Currently one of the largest costs of running a Raiblocks node is due to the large amount of IO needed just to keep up with the current write rate.
Disks can do ~75 to 100 iops per second, or 120 Megabytes per second (sequential io).
Consumer SSD's can do ~10K iops, or 375 Megabytes per second of IO.
Bootstrapping currently requires ~1k iops and 3 megabytes/s. So LMDB is generating a lot of very small writes for every block, but it's not actually writing much data. The write rate would be easily done on a single spinning disk if the IO's were structured differently.
That's not ideal for this usecase where we are more concerned with being able to sustain a large write rate. There's a very large temporal distribution of data; newer data is more likely to be read while old data is less likely to be read.

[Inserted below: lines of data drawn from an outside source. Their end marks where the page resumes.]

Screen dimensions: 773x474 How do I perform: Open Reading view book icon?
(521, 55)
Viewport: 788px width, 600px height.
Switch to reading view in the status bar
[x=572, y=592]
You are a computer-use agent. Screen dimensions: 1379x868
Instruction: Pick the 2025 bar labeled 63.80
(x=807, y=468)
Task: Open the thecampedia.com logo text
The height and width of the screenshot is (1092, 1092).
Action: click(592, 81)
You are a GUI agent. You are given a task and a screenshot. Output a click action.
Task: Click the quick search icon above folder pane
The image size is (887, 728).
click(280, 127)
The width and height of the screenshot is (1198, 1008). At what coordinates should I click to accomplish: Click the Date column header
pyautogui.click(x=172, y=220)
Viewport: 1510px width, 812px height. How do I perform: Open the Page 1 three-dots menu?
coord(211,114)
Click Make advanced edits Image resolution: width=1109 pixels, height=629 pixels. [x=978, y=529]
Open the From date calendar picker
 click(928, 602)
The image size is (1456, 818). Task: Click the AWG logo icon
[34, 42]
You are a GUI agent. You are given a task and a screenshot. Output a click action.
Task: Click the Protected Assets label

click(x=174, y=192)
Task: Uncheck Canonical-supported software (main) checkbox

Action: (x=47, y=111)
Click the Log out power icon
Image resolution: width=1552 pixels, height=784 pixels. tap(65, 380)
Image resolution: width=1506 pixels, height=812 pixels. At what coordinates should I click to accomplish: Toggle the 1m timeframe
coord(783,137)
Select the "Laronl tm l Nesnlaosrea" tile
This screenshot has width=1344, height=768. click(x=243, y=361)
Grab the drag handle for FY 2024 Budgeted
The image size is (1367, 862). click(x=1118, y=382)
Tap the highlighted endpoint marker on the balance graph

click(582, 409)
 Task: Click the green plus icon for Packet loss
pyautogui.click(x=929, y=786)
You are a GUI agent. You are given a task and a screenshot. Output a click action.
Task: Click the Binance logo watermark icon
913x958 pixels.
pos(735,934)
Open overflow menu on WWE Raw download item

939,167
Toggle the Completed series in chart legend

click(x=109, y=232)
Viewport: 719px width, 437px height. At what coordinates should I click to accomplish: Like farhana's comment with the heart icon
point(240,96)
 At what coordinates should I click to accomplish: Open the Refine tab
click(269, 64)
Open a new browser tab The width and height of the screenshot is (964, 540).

So we should choose a data-storage technology that allows for very cheap writes, has relatively cheap reads on recent data, and can scale to large amounts of data.
LMDB is a memory mapped B-Tree. It makes for some very very fast random reads; however it's expensive for writes.
Log Structured Merge Trees however have the exact properties that we're looking for. See: The advantages of an LSM vs a B-Tree
Log structured merge trees allow writes to come in at a fantastic rate, and only generate a small amount of larger IO's. So we should think about replacing LMDB with a log structured merge tree. The best in breed currently is RocksDB. It also has the added advantage that it can compress blocks.
Steps to reproduce the issue:
Environment:
cpu:
Intel(R) Core(TM) i5-4250U CPU @ 1.30GHz, 1995 MHz
Intel(R) Core(TM) i5-4250U CPU @ 1.30GHz, 1950 MHz
Intel(R) Core(TM) i5-4250U CPU @ 1.30GHz, 1733 MHz
Intel(R) Core(TM) i5-4250U CPU @ 1.30GHz, 2444 MHz
storage:
Intel 8 Series SATA Controller 1 [AHCI mode]
network:
eno1 Intel Ethernet Connection I218-V
network interface:
eno1 Ethernet network interface
lo Loopback network interface
docker0 Ethernet network interface
veth8964baa Ethernet network interface
disk:
/dev/sda Crucial_CT120M50
partition:
/dev/sda1 Partition
/dev/sda2 Partition
/dev/sda3 Partition
logs
01/24/2018 07:39:03 PM
Device: rrqm/s wrqm/s r/s w/s rkB/s wkB/s avgrq-sz avgqu-sz await r_await w_await svctm %util
sda 0.00 0.40 0.00 777.60 0.00 3742.40 9.63 3.77 4.85 0.00 4.85 0.04 3.04
01/24/2018 07:39:08 PM
Device: rrqm/s wrqm/s r/s w/s rkB/s wkB/s avgrq-sz avgqu-sz await r_await w_await svctm %util
sda 0.00 0.40 0.00 868.20 0.00 4256.80 9.81 4.18 4.82 0.00 4.82 0.04 3.44
01/24/2018 07:39:13 PM
Device: rrqm/s wrqm/s r/s w/s rkB/s wkB/s avgrq-sz avgqu-sz await r_await w_await svctm %util
sda 0.00 0.40 0.00 696.60 0.00 3480.00 9.99 3.49 5.00 0.00 5.00 0.04 2.88
01/24/2018 07:39:18 PM
Device: rrqm/s wrqm/s r/s w/s rkB/s wkB/s avgrq-sz avgqu-sz await r_await w_await svctm %util
sda 0.00 0.40 0.00 586.40 0.00 2907.20 9.92 3.03 5.17 0.00 5.17 0.04 2.48
01/24/2018 07:39:23 PM
Device: rrqm/s wrqm/s r/s w/s rkB/s wkB/s avgrq-sz avgqu-sz await r_await w_await svctm %util
sda 0.00 0.60 0.00 490.60 0.00 2472.00 10.08 2.54 5.18 0.00 5.18 0.04 2.08
LSM's are indeed great for writes. However, I think LMDB can work well with better batching. Stuff like https://github.com/clemahieu/raiblocks/pull/222, and we could look into environment sharding, as well as a no-sync option like some other cryptos using LMDB supports.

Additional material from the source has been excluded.